My website is credit based, the idea is that if User X refers User Y, then User X gets 100 bonus credits.
Has anybody built a referral system before and if so what obstacles should I bear in mind? I’ve had a snoop round SO tonight but couldn’t find any suitable answers.
My theory is to give each user a random string which is generated and stored in the DB when they sign up, The user will then be presented with a URL incl. that string which when they pass to somebody (User Z), User Z is then sent to a page, the page then uses the GET method to gather the Random string and update the DB Row they currently occupy, does this sound feasible or could it easily be breached?
Thanks
Typically this is called an affiliate program. You pretty much got it right in your description, but I would also store the referral from the $_GET var into a session or a cookie so the user can be credited even if they navigate away from the referral page.

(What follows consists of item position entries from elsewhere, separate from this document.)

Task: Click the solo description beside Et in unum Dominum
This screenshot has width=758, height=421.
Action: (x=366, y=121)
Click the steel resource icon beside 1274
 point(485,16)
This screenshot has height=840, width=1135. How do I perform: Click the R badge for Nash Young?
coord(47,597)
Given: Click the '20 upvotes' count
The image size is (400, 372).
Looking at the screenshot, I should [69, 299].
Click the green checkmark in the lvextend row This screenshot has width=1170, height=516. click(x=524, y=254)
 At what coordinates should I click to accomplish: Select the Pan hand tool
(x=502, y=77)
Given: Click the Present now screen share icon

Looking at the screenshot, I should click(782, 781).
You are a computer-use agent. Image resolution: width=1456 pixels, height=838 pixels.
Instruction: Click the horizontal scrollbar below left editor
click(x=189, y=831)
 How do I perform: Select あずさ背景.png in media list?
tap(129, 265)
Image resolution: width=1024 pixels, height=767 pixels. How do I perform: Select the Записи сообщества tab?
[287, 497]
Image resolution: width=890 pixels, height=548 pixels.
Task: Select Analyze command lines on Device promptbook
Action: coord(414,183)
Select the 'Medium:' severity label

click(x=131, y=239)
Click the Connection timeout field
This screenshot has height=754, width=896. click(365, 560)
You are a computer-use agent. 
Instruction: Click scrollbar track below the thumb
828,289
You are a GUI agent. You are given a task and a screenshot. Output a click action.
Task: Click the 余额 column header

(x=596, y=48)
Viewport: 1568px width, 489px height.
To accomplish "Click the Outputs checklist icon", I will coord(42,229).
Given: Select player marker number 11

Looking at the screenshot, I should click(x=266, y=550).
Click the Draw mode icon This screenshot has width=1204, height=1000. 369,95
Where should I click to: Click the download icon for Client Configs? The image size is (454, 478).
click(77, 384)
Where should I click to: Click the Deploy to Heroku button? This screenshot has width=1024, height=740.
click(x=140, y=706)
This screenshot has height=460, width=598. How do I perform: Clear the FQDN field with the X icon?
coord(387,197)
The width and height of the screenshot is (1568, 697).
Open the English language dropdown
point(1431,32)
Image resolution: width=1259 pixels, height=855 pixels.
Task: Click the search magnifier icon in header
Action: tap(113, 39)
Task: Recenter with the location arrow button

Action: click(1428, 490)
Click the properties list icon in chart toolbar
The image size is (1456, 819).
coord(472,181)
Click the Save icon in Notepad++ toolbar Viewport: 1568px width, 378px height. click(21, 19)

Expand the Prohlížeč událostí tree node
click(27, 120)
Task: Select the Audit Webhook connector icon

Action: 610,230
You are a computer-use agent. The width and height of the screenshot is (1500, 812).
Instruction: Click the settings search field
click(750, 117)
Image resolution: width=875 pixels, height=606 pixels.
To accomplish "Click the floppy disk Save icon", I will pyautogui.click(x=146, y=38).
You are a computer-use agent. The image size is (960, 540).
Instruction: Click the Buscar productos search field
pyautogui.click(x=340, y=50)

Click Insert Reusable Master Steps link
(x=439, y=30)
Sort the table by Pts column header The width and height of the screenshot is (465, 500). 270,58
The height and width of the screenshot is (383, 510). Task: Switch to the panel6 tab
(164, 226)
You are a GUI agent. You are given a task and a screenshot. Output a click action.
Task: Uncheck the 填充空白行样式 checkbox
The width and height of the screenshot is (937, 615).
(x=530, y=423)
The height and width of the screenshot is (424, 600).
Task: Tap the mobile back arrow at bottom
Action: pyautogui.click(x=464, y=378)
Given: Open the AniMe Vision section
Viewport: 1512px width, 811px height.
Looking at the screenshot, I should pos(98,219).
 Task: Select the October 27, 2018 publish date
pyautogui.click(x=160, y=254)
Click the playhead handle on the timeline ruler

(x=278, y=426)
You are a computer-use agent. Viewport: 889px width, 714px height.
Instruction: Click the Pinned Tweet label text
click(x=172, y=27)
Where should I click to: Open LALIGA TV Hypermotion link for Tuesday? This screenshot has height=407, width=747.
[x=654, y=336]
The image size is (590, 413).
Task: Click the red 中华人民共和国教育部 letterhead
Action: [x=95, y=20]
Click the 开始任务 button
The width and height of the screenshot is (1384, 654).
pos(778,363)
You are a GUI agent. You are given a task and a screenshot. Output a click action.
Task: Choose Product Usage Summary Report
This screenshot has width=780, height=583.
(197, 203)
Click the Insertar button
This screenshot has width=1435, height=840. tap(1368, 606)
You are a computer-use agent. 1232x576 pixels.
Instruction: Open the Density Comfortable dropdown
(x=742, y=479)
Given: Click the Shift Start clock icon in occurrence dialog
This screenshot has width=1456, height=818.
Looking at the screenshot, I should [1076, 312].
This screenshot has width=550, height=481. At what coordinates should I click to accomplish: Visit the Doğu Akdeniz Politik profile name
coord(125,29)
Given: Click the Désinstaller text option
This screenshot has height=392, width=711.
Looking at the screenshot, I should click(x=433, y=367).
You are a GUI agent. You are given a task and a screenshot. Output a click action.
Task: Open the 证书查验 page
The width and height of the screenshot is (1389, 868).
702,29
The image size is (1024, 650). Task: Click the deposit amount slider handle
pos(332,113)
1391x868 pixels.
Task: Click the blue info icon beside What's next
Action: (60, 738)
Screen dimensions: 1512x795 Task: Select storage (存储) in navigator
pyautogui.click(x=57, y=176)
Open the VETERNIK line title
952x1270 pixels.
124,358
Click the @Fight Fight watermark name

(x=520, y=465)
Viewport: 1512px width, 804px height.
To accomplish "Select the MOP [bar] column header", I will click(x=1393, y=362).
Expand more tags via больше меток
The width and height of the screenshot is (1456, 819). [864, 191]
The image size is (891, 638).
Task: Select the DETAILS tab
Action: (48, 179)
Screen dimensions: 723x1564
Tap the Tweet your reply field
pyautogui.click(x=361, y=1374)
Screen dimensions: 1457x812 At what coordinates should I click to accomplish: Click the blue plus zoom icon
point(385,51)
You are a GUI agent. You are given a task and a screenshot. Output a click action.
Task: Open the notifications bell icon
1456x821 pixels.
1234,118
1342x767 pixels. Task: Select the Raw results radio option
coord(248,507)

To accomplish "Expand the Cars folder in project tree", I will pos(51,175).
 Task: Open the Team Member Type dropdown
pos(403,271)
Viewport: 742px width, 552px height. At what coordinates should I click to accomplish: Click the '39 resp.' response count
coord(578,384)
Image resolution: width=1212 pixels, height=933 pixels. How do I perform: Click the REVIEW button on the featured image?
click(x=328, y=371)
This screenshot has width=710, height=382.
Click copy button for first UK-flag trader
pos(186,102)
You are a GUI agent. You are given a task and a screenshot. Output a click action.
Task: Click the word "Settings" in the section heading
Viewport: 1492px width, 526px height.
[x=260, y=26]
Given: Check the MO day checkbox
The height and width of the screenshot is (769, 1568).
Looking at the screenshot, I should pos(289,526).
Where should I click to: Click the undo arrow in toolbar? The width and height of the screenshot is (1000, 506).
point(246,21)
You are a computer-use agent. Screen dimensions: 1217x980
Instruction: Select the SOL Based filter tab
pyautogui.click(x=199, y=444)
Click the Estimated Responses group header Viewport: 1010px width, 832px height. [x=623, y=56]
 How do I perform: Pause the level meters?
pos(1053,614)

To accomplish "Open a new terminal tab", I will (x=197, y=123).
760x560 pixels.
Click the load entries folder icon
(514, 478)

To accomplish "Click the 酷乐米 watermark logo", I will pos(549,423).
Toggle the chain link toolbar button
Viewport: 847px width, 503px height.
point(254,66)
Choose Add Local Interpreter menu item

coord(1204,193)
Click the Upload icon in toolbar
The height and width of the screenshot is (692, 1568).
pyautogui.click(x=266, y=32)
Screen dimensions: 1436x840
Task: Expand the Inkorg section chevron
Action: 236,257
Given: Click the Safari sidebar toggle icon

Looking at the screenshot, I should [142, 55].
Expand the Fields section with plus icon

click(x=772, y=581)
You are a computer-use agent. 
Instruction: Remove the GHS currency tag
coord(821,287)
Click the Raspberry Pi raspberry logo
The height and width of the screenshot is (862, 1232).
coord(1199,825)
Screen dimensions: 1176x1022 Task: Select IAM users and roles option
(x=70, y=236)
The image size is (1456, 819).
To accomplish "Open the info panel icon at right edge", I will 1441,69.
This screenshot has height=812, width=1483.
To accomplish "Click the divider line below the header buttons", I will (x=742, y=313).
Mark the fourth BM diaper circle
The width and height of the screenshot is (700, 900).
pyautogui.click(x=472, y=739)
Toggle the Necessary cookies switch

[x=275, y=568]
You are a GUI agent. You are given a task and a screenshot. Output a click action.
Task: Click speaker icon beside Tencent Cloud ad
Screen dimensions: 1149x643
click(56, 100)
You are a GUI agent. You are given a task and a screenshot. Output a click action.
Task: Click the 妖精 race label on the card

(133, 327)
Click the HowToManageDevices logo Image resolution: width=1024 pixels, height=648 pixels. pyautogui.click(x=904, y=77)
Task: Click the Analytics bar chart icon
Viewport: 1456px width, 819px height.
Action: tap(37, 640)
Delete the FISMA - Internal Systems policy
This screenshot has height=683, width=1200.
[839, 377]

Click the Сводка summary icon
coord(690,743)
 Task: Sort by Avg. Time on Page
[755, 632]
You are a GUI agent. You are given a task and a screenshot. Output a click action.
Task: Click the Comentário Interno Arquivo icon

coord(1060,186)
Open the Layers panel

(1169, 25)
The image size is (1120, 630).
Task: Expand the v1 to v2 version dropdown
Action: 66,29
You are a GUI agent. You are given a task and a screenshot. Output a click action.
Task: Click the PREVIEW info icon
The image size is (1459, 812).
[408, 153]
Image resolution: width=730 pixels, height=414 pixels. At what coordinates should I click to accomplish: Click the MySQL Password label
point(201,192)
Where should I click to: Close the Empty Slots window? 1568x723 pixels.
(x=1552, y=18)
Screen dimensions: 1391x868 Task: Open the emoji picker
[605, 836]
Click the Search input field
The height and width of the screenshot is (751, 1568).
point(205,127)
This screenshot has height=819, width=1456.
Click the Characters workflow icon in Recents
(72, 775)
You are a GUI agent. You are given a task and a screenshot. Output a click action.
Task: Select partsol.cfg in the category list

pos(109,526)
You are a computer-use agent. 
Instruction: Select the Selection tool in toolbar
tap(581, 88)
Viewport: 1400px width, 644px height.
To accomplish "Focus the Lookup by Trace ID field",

By this I mean – typically an affiliate program credits user X only if user Y registers or buys something. So user Y can hit the referral page, then look around, then find their way back to a registration page, or purchase page. By that point the referral $_GET var is lost and so is the credit. So your referral page would store the session or cookie for the referral code, and your registration page or checkout callback would check for these vars and act accordingly.
I believe scott’s method is good if there is concern like he mentions, but alternatively you might want the referral to stay static all the time, for cases like business referrals that people might put on business cards. They do that a lot in MLM where the reps are given profiles on a central company website so they don’t need to make their own.
I don’t know what you mean by update the DB row they currently occupy. Are you suggesting something like a count field that holds a number representing the total referrals? If so, I would say that’s not a good idea. You should record each successful referral as its own entry in a relational table with the referrer’s id as the common key. That way you can store all kinds of post data in the referral so you know if you’re being messed with. Like, say, a user making 1,000 yahoo accounts and signing up with their own referral code just to get bonus credits. Your relational table might see the repeating IP address, or referral email being incremental (johndoe1000@yahoo.com, johndoe1001@yahoo.com, etc) and then you know to take action.
The safety of your suggestion ultimately comes down to how you handle the data. If you blindly insert anything into the DB then everything is harmful. Just make sure to properly escape things and keep an eye on behavior, even manually. You should be fine.